» **Provided passage**:
□ □ □
In some embodiments, a host device 220 obtains a script 512 of the block of structured data 502, and generates the block of structured data 502 according to the script 512. The block header 504 includes a plurality of data fields (e.g., data bytes) that are organized according to the script 512, and the segment metadata 510 of the first data segment 506A corresponds to a subset of data fields.

In some embodiments, the block header 504 includes a plurality of data fields, and the plurality of data fields include one or more of: a total size 602A of the block of structured data 502, a size 602B of the block header 504, a data validity hash 602C, and segment metadata 602D of the one or more data segments 506 (FIG. 6). The segment metadata 602D of each data segment 506 (e.g., the segment metadata 510 of the first data segment 506A) includes one or more of: a segment identifier 604, a segment header flag 606 indicating whether the respective data segment (e.g., the first data segment 506A) includes a respective segment header (e.g., header 702 in FIG. 7), a location 608 and a size 610 of the respective segment header, a segment type 612, description 614, a usage plan 616, security data 618, a credential signature 620, and version control data 622 of the respective data segment 506 (FIG. 6).

In some embodiments (FIG. 6), the first data segment 506A includes (operation 806) a contiguous set of data bytes, and a segment type 612 of the first data segment 506A is selected from an executable image 646 of the first program 508, machine learning parameters 648, internal metadata 650 of the first program 508, firmware orchestration operations, hardware configurations and settings 654, and a set of one or more subprograms 656, each of which has a respective subprogram header and a respective security scheme.

In some embodiments, the segment metadata 510 of the first data segment 506A includes a usage plan 616 of the first data segment 506A (FIG. 6). The usage plan 616 includes one or more of: an execution frequency 632, an execution schedule 634, a predefined memory operation 636, an execution condition 638, a suspension condition 640, an operation priority 642, and a data preference 644 for the first program 508 (FIG. 6). Based on the usage plan 616, the first program 508 is executed by the processor unit based on the first data segment 506A.

In some embodiments, based on the segment metadata 510 of the first data segment 506A, the electronic device determines that the first data segment 506A includes executable codes of the first program 508, identifies one of the processor unit (e.g., a data processor 312) and a memory controller 202 as an executing entity 628, and identifies a sequence of operations 630 (FIG. 6) to be performed based on the first program 508. The segment metadata 510 includes one or more of: a hardware requirement, a function, precursor initialization, parameter settings, resource allocation, and orchestration of the sequence of operations 630.
□ □ □
» **Entries**:
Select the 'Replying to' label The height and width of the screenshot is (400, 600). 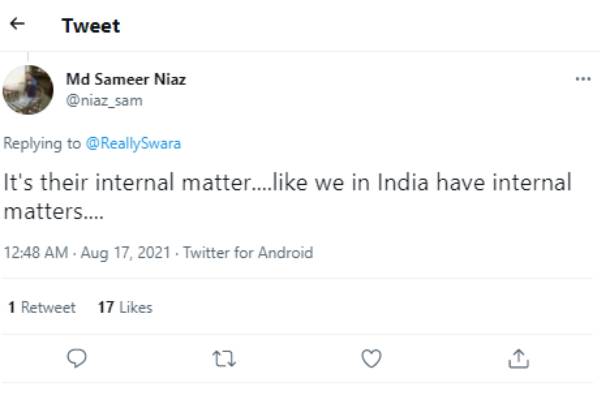[42, 144]
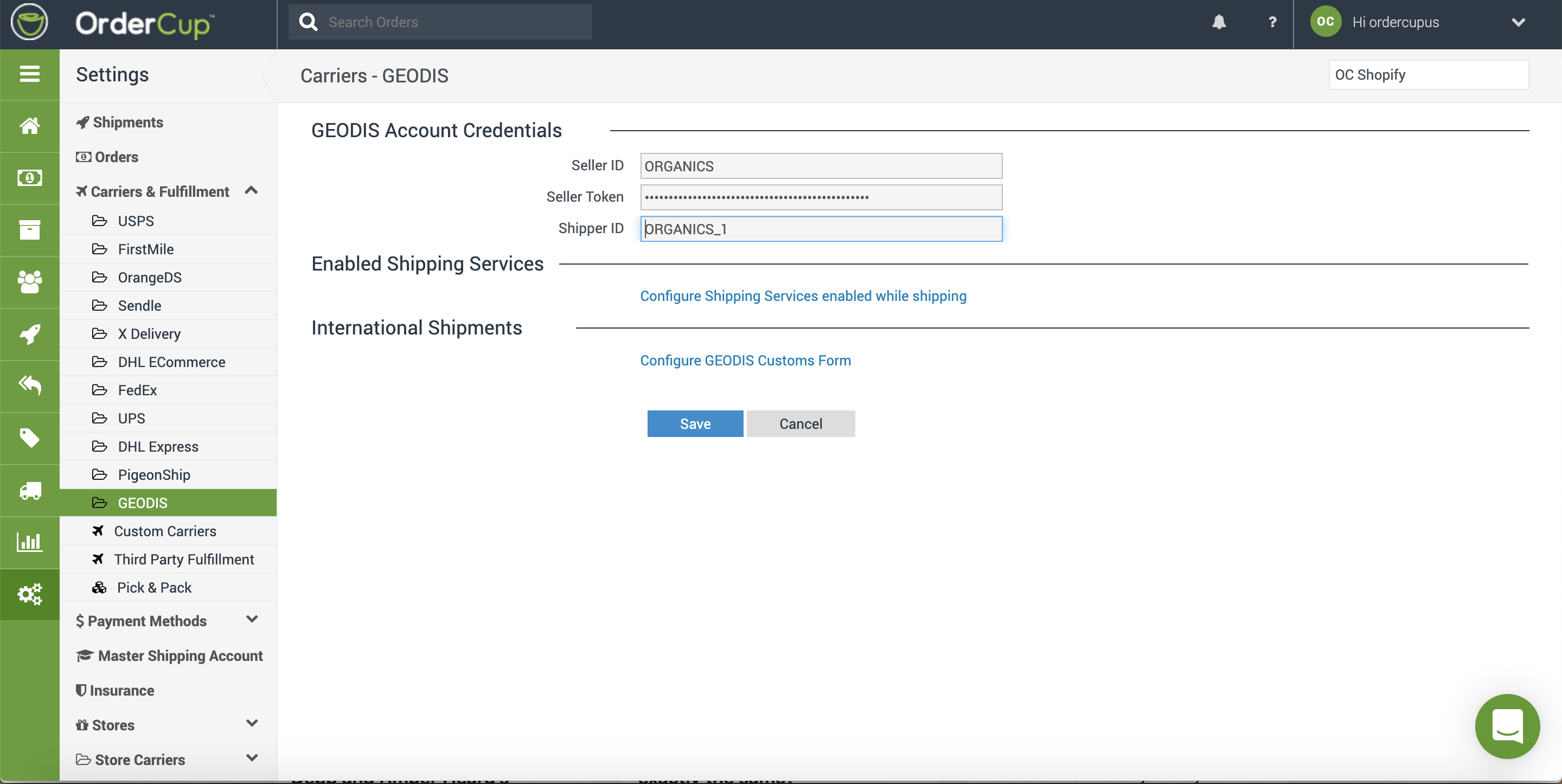Select FedEx carrier in sidebar

click(x=137, y=390)
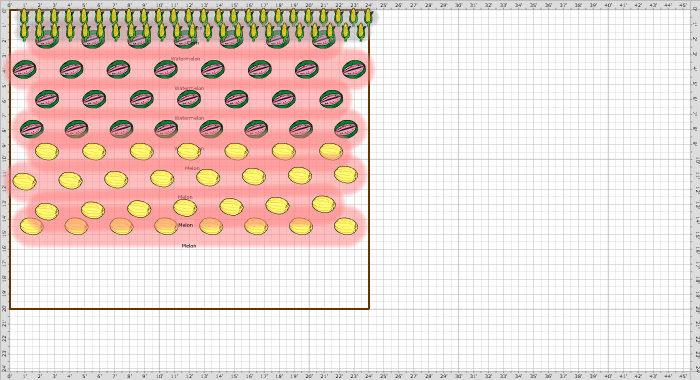
Task: Select the fourth watermelon in second watermelon row
Action: pyautogui.click(x=166, y=69)
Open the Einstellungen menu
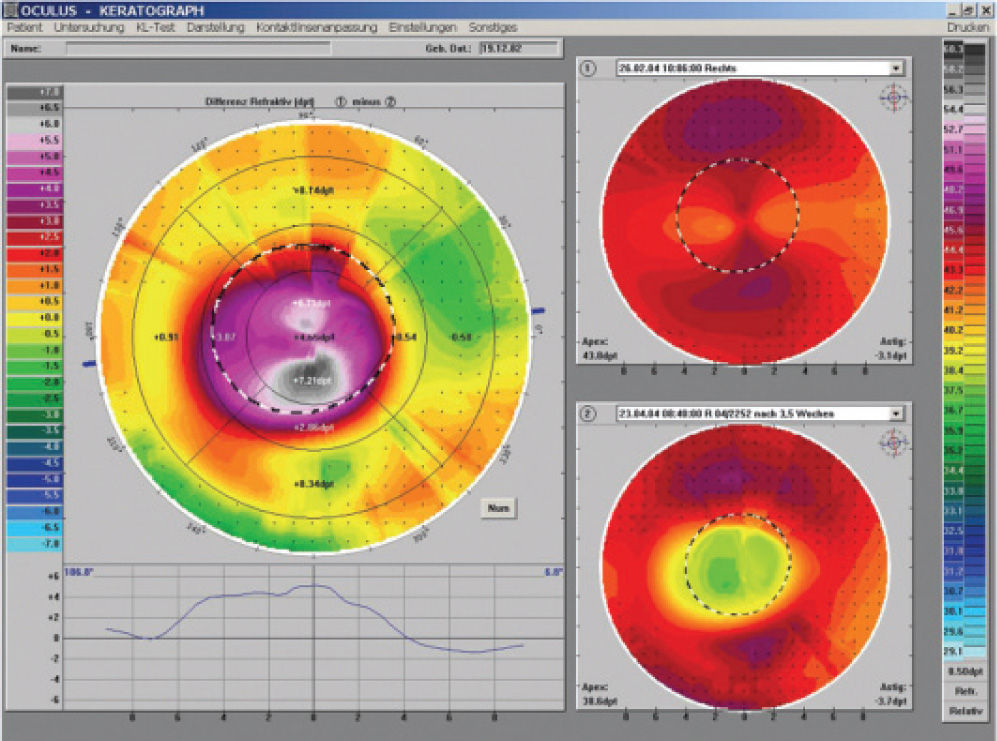997x741 pixels. (422, 28)
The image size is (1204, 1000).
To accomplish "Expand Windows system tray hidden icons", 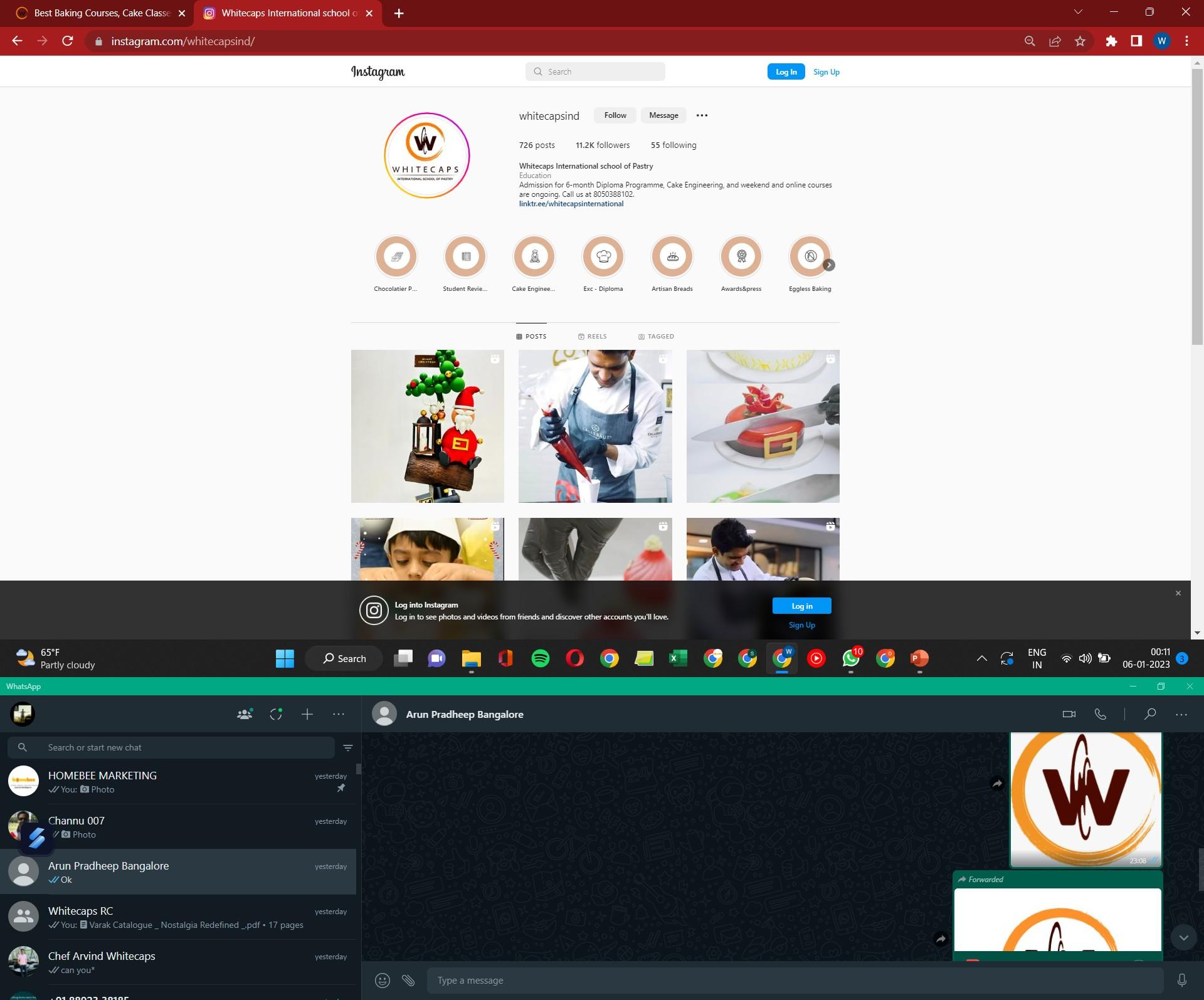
□ □ □
» **Tasks for this exercise**:
1 – In the passage on structured data blocks, what does the host device generate the block of structured data 502 according to?
2 – Reproduce the passage on structured data blocks from "In some embodiments, a" up to and including "of data fields.", word for word.

» **Task responses**:
1 – The script 512.

2 –
In some embodiments, a host device 220 obtains a script 512 of the block of structured data 502, and generates the block of structured data 502 according to the script 512. The block header 504 includes a plurality of data fields (e.g., data bytes) that are organized according to the script 512, and the segment metadata 510 of the first data segment 506A corresponds to a subset of data fields.